§ **Task prompt**
For each line in the data that includes "computer", make a copy.

[Saved data entries]
::::::

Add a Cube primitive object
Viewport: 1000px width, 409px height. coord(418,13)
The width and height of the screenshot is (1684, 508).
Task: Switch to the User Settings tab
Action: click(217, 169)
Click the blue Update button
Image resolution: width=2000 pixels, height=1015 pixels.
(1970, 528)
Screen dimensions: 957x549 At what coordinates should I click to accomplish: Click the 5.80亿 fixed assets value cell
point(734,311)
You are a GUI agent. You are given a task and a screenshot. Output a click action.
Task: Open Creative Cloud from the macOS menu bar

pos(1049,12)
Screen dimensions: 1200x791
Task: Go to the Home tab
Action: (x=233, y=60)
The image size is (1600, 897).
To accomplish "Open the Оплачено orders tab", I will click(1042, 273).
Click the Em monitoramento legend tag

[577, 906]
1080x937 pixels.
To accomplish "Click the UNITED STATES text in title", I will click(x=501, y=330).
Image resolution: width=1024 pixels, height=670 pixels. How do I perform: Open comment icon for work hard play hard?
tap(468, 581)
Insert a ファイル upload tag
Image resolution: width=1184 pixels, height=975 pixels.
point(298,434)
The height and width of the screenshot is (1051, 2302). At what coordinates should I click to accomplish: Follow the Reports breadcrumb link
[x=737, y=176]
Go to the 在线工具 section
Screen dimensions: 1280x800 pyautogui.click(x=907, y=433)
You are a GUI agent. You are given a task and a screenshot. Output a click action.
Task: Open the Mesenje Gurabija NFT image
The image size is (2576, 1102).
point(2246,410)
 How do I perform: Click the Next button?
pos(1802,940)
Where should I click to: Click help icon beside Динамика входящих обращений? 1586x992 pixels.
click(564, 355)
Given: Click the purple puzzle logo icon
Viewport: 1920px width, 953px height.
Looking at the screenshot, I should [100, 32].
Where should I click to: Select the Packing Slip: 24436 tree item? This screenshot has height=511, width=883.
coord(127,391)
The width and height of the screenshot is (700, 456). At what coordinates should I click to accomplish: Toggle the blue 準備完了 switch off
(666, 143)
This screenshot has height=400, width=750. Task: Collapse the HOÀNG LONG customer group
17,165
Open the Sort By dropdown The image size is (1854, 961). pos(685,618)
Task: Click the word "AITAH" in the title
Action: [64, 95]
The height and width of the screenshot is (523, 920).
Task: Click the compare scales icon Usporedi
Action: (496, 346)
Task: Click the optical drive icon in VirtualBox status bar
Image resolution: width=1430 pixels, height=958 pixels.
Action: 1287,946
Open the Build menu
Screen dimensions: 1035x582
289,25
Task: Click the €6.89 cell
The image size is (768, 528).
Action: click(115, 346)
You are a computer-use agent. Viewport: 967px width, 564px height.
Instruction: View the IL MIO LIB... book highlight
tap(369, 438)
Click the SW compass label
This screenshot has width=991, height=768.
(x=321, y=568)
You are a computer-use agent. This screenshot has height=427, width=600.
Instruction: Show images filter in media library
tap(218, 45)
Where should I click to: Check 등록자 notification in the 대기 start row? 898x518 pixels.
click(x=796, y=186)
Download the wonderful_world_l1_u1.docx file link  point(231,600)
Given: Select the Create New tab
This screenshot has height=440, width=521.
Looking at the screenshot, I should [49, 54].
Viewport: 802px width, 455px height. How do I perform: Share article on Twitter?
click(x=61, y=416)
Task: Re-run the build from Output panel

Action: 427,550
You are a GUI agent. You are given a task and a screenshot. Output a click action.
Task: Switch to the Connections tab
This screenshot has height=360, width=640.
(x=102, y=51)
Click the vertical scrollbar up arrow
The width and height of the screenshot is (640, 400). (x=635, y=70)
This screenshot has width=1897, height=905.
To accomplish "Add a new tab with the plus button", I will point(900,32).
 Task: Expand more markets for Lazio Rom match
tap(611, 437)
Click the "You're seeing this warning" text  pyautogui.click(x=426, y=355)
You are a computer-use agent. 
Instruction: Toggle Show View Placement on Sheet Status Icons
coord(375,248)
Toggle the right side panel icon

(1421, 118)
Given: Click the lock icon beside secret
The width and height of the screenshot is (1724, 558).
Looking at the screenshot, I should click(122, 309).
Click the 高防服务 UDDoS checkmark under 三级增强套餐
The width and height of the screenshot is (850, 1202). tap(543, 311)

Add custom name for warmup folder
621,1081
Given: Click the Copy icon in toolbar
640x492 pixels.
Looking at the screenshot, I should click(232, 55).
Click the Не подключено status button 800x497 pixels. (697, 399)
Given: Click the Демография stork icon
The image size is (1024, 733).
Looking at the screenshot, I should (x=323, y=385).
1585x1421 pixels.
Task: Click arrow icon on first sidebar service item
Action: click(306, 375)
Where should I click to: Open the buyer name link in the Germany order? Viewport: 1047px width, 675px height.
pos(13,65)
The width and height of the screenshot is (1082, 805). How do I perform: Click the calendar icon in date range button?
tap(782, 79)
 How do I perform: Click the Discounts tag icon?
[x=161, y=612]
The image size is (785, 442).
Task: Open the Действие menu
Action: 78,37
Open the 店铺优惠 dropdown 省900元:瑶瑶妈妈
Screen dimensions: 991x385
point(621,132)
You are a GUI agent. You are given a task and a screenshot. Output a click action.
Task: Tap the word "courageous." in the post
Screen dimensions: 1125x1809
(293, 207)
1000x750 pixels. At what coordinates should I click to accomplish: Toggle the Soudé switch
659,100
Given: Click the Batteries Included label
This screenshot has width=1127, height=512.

::::::

§ **Output of the exercise**
You are a computer-use agent. Viewport: 967px width, 564px height.
You are a computer-use agent. This screenshot has height=427, width=600.
You are a computer-use agent. 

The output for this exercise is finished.